• _Supplied text_
##############################
When you were in middle school, you were told to start preparing for high school. And then in high school the big push was to get ready for college. And once in college? Prepare for the “real world,” young’un. And when you’re smack dab in that real world, the wise-minded try to drive home the notion that you really, really, should start preparing for retirement. Even though it can get tiresome always trying to work ahead and be prepared for the future, these pieces of advice do contain sage wisdom.
They may seem eons away, but there are some very impactful things you can do NOW that can help determine just how healthy and active you’ll be once you reach those golden years (because, let’s face it: you’re pretty cool now, and you want to be a SUPER awesome senior citizen, right?). And because last Monday was National Senior Citizens Day, we thought this would be the perfect opportunity to let you know how you can be your best self at every age, even down the road when your hair is gray and you’re moving a little slower.
- Keep your weight in check. You knew this was going to make the list, right? Keeping your body at a healthy weight reduces the amount of stress and strain on your knees, ankles, and hips, reducing the risk of joint-related problems later. Also, obesity increases the risk of insulin resistance which, if left unchecked and paired with other symptoms, can lead to a diabetes diagnosis, cardiovascular disease, hypertension, and more.
- Keep on movin’. There are so many reasons why exercise is important, and here are a few more. Prevention Magazine reports that exercise actually slows down the effects of aging on our cells. Exercise also promotes growth in certain parts of our brain, and can help with focus, memory, and overall cognition.
##############################
• _Supplied data_

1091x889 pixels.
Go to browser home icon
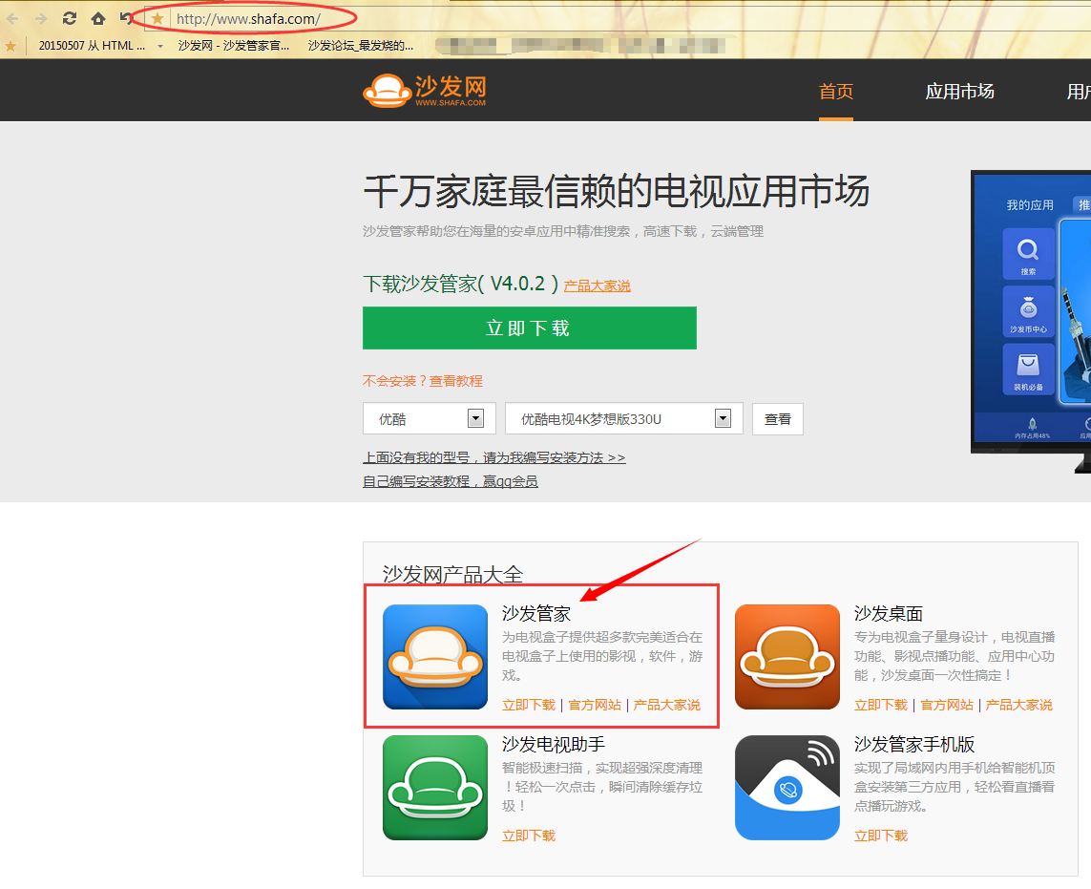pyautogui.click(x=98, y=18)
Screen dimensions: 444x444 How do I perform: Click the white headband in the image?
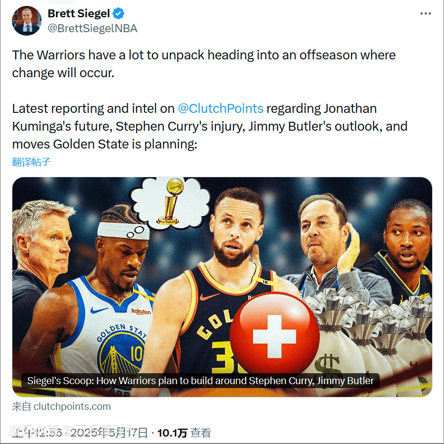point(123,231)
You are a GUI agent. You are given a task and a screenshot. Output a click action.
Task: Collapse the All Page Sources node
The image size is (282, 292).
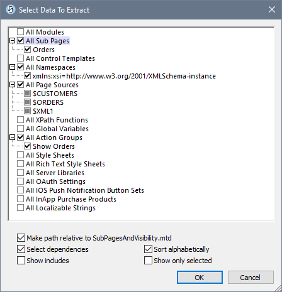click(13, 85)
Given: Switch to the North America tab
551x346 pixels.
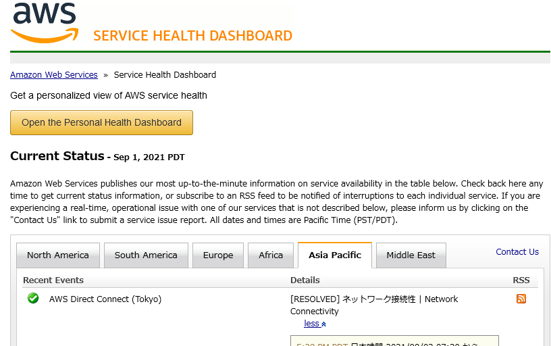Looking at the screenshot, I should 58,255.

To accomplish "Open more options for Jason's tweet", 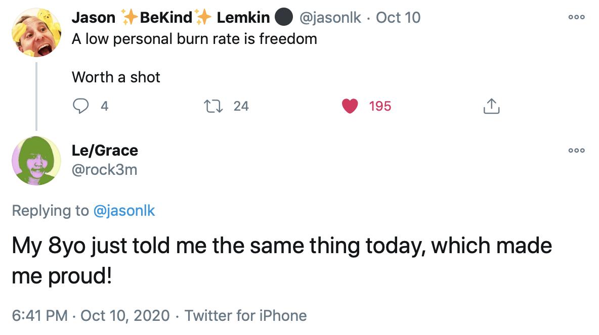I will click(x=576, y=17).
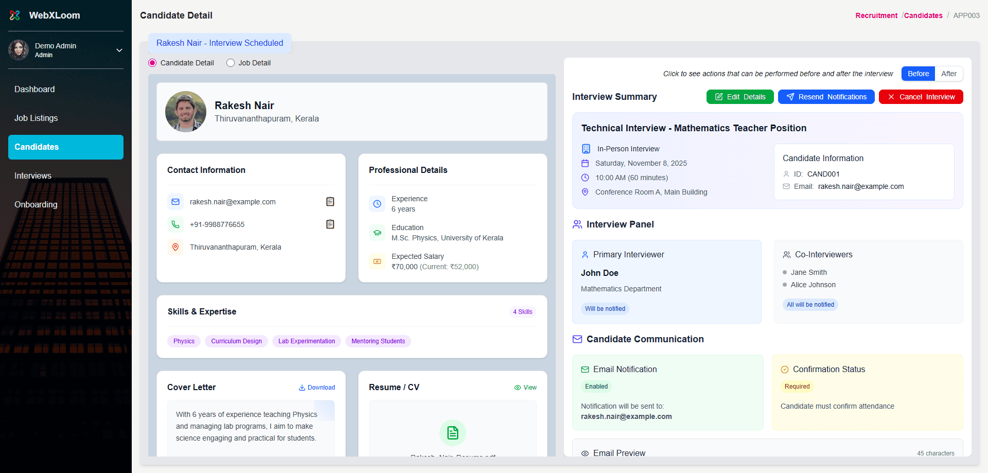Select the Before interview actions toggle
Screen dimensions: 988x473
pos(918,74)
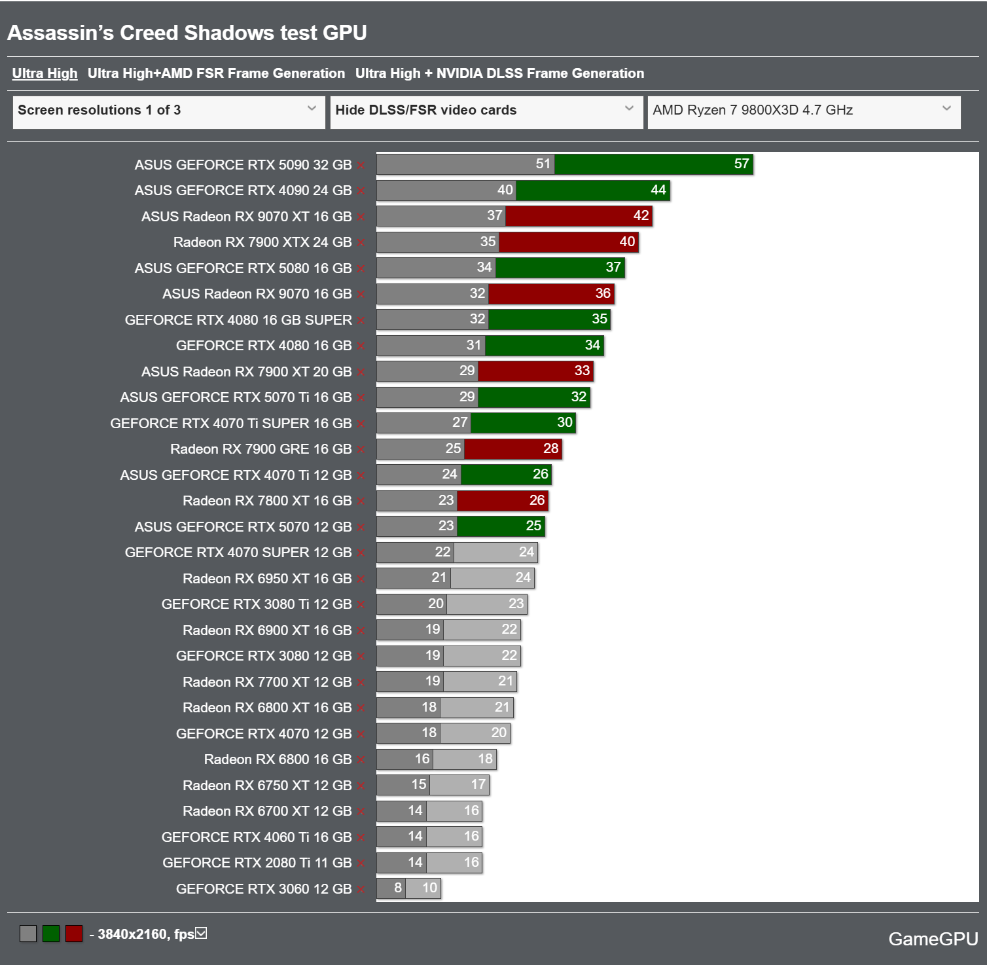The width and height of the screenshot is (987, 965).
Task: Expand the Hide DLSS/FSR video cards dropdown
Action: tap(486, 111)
##############################
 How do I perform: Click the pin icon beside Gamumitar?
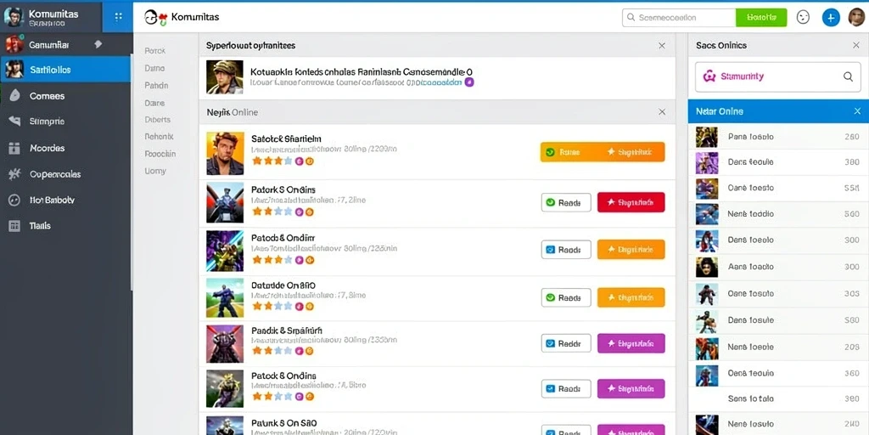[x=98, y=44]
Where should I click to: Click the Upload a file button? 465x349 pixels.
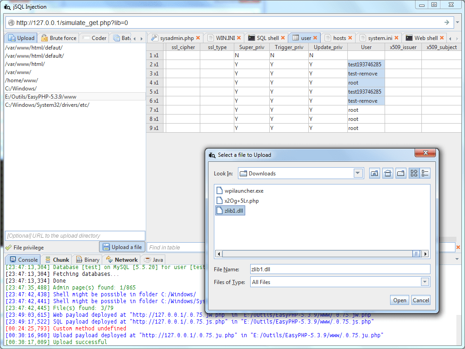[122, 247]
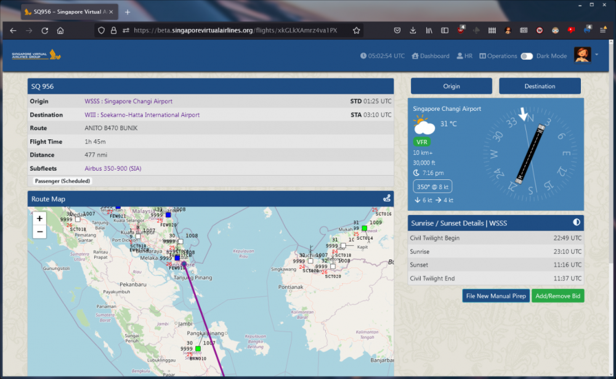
##############################
• _Prompt 1_
According to the healthy aging article, what does Prevention Magazine report that exercise does?
• _Prompt 2_
From the healthy aging article, return the passage from "- Keep your" up to and including "hypertension, and more.".
• _Prompt 3_
Carry the healthy aging article forward from its final sentence, adding to its list of tips.

• _Answer 1_
It slows down the effects of aging on our cells.

• _Answer 2_
- Keep your weight in check. You knew this was going to make the list, right? Keeping your body at a healthy weight reduces the amount of stress and strain on your knees, ankles, and hips, reducing the risk of joint-related problems later. Also, obesity increases the risk of insulin resistance which, if left unchecked and paired with other symptoms, can lead to a diabetes diagnosis, cardiovascular disease, hypertension, and more.

• _Answer 3_
And, even more impressive: according to a Finnish study, exercise can even help promote a greater level of success financially. Researchers followed 5000 male twins for nearly 30 years, and found that the men who exercised regularly enjoyed a 14-17% higher long-term income level. The researchers believe that the dedication and persistence needed for regular exercise is similar to that needed for professional success. As if you needed yet another reason to come do your HIIT!
- Check your attitude. Get this – the Baltimore Longitudinal Study on Aging found that study participants who had a positive view on aging at age 40 enjoyed a significantly lower rate of cardiovascular disease later in life. It has also been found that a positive outlook on life can also lead to the following when you’re a senior citizen: less frailty, a greater walking speed, and overall less stress and anxiety.
So it turns out that the whole “be prepared” business has significance outside of just the Boy Scout realm. Making the effort now to be as healthy as you can in mind and body can pay off in impressive dividends in decades to come.